A practical introduction to OptimalGrid

A practical introduction to OptimalGrid - Part I

(Post 22/08/2006) OptimalGrid is a distributed computing middleware designed to support parallel computation on any Grid, cluster, or intranet group of computers. This tutorial will give you a practical introduction to OptimalGrid and show how you would design a Grid solution to your own development problems.

Section 1. Before you start

About this tutorial

The goal of this tutorial is to give you a practical introduction to OptimalGrid. Grid computing offers immense potential to industry, science, and individual users, but you need an easy way to harness that potential. OptimalGrid is an attempt to address this challenge.

OptimalGrid provides a Grid-enabled application framework you can use for rapid and easy development of Grid applications. It's working prototype middleware from IBM Almaden Research Center, and it's used by applications that require large-scale computation on a Grid. OptimalGrid hides the complexity of the underlying Grid infrastructure from the application developer. It also provides essential autonomic features such as self-configuration, healing, and optimization so you don't have to invent and implement these features. For you, the result is that you can rapidly build and deploy applications on a Grid.
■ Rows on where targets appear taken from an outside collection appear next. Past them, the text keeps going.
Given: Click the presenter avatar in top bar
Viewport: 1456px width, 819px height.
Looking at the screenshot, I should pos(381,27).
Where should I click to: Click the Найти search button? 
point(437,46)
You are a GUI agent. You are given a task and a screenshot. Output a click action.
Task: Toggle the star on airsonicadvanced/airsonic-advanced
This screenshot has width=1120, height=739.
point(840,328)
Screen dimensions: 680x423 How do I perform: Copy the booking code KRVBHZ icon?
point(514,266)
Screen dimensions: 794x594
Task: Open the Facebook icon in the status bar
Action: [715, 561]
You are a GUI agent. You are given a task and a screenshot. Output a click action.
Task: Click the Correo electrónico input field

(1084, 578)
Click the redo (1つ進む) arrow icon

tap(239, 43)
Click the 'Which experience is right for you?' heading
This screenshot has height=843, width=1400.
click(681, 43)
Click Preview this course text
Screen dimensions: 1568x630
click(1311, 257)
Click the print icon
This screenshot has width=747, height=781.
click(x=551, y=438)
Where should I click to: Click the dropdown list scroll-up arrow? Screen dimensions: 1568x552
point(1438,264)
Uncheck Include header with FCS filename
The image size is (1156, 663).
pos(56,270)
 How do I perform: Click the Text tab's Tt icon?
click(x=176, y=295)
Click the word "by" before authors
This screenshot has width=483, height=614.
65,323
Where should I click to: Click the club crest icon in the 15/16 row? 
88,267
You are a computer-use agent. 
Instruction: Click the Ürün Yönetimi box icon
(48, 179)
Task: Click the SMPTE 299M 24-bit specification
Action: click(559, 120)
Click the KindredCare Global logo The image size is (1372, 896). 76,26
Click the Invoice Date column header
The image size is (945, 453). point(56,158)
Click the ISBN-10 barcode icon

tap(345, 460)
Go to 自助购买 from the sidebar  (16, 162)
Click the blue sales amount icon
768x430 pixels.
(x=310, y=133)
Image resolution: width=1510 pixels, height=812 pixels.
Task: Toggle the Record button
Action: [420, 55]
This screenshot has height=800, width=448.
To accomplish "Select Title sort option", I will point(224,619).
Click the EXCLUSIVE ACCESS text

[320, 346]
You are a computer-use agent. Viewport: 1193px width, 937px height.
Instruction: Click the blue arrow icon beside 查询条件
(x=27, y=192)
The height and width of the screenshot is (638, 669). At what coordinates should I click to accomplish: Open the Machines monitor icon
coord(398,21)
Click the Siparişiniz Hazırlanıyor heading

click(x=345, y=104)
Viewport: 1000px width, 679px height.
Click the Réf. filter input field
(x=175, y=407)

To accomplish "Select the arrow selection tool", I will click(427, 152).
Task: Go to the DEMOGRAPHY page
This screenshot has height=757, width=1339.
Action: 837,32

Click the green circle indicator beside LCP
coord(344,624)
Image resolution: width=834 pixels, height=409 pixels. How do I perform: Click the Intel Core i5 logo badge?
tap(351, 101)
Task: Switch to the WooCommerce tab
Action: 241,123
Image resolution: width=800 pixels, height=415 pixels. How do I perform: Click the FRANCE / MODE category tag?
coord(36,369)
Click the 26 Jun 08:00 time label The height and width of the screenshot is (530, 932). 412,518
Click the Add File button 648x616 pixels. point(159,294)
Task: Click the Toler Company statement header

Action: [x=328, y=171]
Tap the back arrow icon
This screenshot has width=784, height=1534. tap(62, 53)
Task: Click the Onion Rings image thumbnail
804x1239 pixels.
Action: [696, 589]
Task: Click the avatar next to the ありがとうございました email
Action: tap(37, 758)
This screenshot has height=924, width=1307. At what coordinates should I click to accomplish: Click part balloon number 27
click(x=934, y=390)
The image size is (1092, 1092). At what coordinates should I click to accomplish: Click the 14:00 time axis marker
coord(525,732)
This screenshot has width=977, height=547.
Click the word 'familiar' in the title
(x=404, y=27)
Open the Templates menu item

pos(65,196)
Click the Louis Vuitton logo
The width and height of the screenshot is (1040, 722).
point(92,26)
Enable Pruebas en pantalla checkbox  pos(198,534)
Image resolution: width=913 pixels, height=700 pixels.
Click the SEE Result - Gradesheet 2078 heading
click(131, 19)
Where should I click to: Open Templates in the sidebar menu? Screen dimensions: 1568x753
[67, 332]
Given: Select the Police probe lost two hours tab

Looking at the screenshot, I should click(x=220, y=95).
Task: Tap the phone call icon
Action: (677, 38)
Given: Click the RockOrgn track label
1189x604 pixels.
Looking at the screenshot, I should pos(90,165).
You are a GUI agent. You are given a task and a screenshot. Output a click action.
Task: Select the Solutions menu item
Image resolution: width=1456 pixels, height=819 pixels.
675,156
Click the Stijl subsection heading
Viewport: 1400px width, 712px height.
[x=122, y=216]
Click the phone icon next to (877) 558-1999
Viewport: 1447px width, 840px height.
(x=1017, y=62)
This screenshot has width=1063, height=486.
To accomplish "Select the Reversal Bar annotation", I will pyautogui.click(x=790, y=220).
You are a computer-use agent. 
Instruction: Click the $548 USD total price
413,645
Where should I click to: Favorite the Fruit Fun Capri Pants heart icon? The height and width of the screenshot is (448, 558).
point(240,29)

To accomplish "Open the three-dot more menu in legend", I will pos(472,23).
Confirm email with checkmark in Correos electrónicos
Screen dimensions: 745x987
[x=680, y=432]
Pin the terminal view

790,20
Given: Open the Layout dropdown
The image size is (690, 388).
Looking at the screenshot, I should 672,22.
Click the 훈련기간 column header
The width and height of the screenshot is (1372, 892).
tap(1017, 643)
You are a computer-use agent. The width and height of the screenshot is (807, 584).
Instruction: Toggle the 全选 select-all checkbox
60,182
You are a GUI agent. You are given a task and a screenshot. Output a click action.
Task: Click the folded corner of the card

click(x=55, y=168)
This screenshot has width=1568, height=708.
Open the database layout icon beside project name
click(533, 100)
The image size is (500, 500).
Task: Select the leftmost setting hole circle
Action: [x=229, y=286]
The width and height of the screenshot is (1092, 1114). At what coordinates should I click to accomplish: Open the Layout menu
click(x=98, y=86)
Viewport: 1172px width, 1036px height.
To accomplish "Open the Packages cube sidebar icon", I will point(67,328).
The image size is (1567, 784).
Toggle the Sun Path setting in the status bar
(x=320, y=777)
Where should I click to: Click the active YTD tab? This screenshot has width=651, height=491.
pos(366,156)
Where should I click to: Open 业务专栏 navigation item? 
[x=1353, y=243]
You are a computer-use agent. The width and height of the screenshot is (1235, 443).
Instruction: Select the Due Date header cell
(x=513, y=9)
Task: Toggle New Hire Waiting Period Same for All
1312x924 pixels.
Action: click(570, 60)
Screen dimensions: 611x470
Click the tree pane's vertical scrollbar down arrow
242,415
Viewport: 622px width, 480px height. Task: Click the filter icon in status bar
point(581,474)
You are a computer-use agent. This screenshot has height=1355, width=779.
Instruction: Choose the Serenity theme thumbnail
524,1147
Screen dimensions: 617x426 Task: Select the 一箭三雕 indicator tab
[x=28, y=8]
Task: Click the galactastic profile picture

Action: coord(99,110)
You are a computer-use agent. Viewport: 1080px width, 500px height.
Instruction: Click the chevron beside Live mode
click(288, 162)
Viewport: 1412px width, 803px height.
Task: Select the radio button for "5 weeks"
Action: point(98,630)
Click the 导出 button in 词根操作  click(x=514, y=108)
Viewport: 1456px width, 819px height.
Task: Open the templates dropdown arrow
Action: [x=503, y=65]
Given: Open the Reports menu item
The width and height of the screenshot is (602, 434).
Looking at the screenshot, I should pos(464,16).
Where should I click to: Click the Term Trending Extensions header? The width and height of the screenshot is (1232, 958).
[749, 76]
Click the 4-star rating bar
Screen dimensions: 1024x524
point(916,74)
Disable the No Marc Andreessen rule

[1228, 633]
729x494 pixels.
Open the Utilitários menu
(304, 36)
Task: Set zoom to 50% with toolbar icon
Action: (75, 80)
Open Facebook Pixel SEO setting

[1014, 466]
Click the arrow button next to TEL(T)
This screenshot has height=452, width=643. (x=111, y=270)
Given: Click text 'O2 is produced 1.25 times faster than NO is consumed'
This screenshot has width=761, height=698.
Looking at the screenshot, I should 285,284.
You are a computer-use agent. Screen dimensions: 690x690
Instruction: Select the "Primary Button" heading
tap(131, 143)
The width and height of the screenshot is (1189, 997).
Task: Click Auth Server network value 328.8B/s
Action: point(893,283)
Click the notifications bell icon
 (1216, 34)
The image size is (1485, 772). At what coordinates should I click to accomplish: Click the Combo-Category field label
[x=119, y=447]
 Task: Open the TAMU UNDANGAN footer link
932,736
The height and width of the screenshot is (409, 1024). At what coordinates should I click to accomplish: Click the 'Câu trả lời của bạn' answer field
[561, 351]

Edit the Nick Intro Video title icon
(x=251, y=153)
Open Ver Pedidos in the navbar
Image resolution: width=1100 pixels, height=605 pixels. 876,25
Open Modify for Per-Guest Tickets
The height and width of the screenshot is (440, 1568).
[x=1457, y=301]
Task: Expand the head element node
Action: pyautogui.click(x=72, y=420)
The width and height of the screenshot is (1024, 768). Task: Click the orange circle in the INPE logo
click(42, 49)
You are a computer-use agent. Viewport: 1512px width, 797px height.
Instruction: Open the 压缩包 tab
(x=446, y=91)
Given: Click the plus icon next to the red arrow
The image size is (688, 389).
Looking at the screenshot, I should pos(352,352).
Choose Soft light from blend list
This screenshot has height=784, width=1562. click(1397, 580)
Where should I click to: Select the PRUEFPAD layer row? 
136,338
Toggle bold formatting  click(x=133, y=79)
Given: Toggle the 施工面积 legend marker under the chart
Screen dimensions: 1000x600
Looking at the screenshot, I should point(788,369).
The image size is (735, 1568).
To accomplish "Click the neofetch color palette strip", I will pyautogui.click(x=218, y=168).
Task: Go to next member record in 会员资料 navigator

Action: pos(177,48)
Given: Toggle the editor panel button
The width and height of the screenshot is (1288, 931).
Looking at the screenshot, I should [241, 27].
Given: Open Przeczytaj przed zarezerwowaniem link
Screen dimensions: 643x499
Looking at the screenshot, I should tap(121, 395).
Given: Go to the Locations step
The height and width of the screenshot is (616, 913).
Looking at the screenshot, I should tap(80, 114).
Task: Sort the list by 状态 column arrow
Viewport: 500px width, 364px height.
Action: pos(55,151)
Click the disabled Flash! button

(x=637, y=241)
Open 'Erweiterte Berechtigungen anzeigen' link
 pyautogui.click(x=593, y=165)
After completing the tutorial, you should:

Understand what types of problems OptimalGrid is designed to solve
Understand the basics of how OptimalGrid implements the solution to these types of problems
Have a working installation of the OptimalGrid software
Be able to write the Java™ code to implement the solution to a specific problem

Should I take this tutorial?

Are you an application developer with some Java programming experience? And do you have a problem that requires more computing power than can be utilized on a single processor? If so, then you should complete the initial chapters that describe OptimalGrid and the problems that it is well equipped to handle. If you determine that, in fact, OptimalGrid and your problem are a good match, then you should complete the tutorial and learn how to use OptimalGrid to quickly implement a solution to your problem that can be implemented on a Grid network of computers.

Prerequisites

To complete this tutorial, you need a working knowledge of Java technology.

Minimum platform requirements for OptimalGrid

One or more computers (750-MHz processor)
Java runtime 1.3 or higher
TSpaces (included in distribution)
10-Mbit Ethernet to each processor
Storage requirements are application-dependent
Any operating system that supports Java code; tested platforms include Linux® and Windows®.

Recommended configuration

Linux
Cluster of more than one machine (1-GHz processor)
Java runtime 1.3 or higher with Java 3D extensions installed
TSpaces (included in distribution)
100-Mbit Ethernet to each processor
Storage requirements are application-dependent

Section 2. Introduction to OptimalGrid

What is OptimalGrid?

OptimalGrid -- a research prototype from IBM Almaden Research Center -- is middleware that aims to simplify creating and managing large-scale, connected, parallel grid applications. The OptimalGrid system is pure Java code and runs on any operating system or collection of operating systems that support Java technology. OptimalGrid is designed to support parallel applications that require ongoing communication between cluster processors or nodes.

The purpose of OptimalGrid is to optimize performance of a distributed Grid system given whatever resources and infrastructure are actually available. It is in this sense we are optimal.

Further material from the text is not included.